EXPRESSION OF INSULIN-LIKE GROWTH-FACTOR AND BINDING-PROTEIN GENES DURING NEPHROGENESIS

To study the role of insulin-like growth factors (IGFs) and their binding proteins (IGFBPs) in human nephrogenesis, we examined the temporal and spatial pattern of expression of these genes using in situ hybridization. The uninduced metanephric blastema (MB) expressed abundant IGF-II mRNA. With induction by the ureteric duct (UD), the aggregated MB additionally expressed IGFBP-2 and IGFBP-4 mRNAs. The mature UD expressed IGFBP-3 mRNA while the ampulla in contact with the MB lacked IGFBP-3 mRNA and expressed IGFBP-2 exclusively. Upon formation of the S-shape nephron, IGFBP-2 mRNA was expressed in the committed glomerular and epithelial cells which also expressed IGF-II and IGFBP-4, and the mesenchyme of the vascular cleft expressed IGFBP-5 mRNA. In the maturing glomerulus, the glomerular epithelial cells expressed IGF-II mRNA together with IGFBP-2 and IGFBP-4 mRNAs, while IGFBP-5 mRNA was localized to the mesangium and supporting mesenchyme. As the proximal tubule was formed the epithelium expressed less of IGFBP-2 mRNA and more of IGFBP-4 mRNA. The renal mesenchyme in the cortex and medulla expressed abundant IGF-II mRNA, and lower levels of IGFBP-4 and -5 mRNAs. The epithelium of the collecting ducts and pelvicalyceal system expressed abundant IGFBP-3. In contrast, IGF-I, IGFBP-1, and IGFBP-6 mRNAs were expressed at low levels.

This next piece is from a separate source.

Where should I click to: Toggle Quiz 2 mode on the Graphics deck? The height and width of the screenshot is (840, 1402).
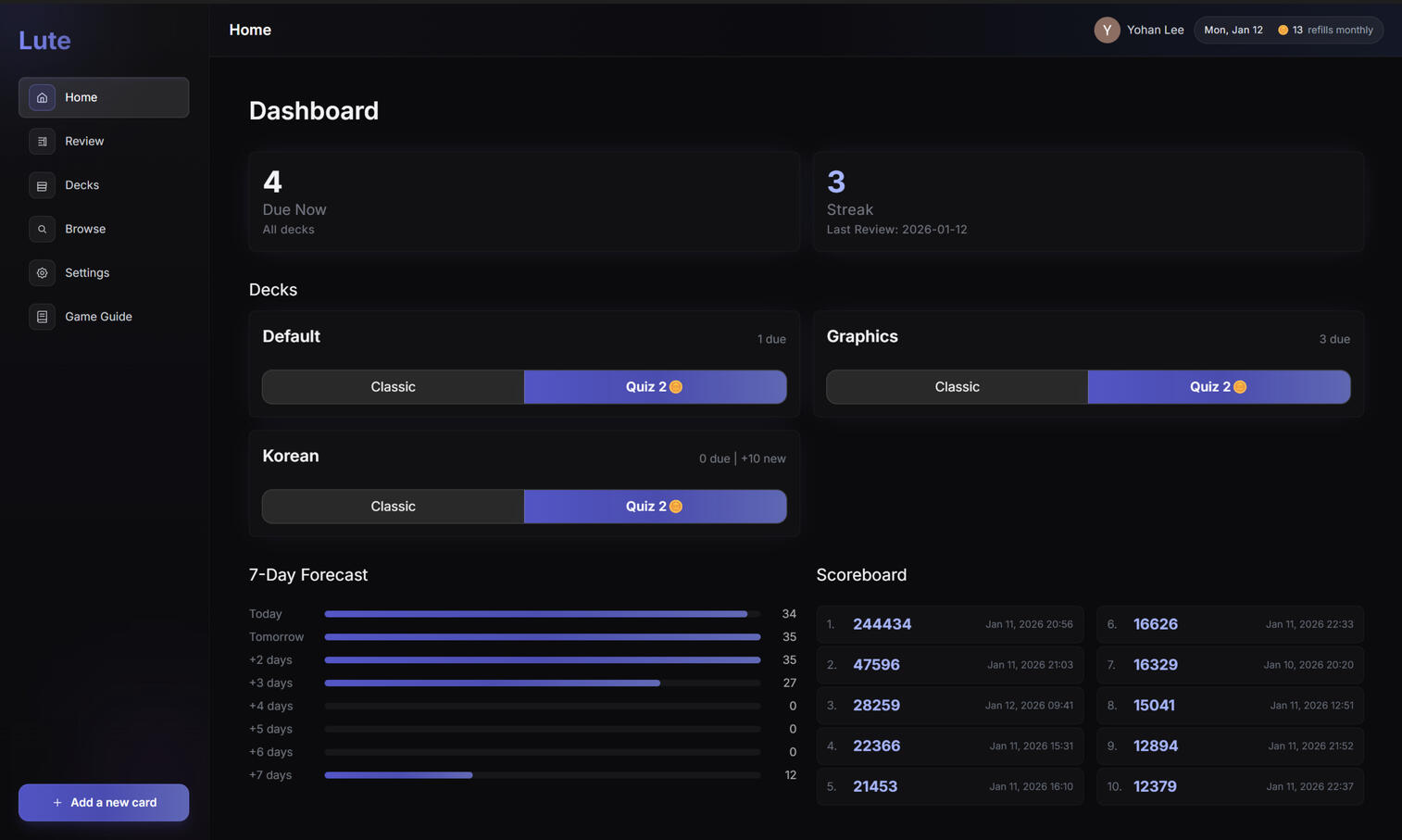(1219, 386)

The specific temporal and spatial pattern of expression of IGFBP genes on the background of abundant IGF-II gene expression suggests that the IGFBP peptides, as modulators of IGF action, are expressed locally at specific points of nephrogenesis to interact with IGF-II to regulate mesenchymal induction, renal epithelial cell commit ment, differentiation and growth.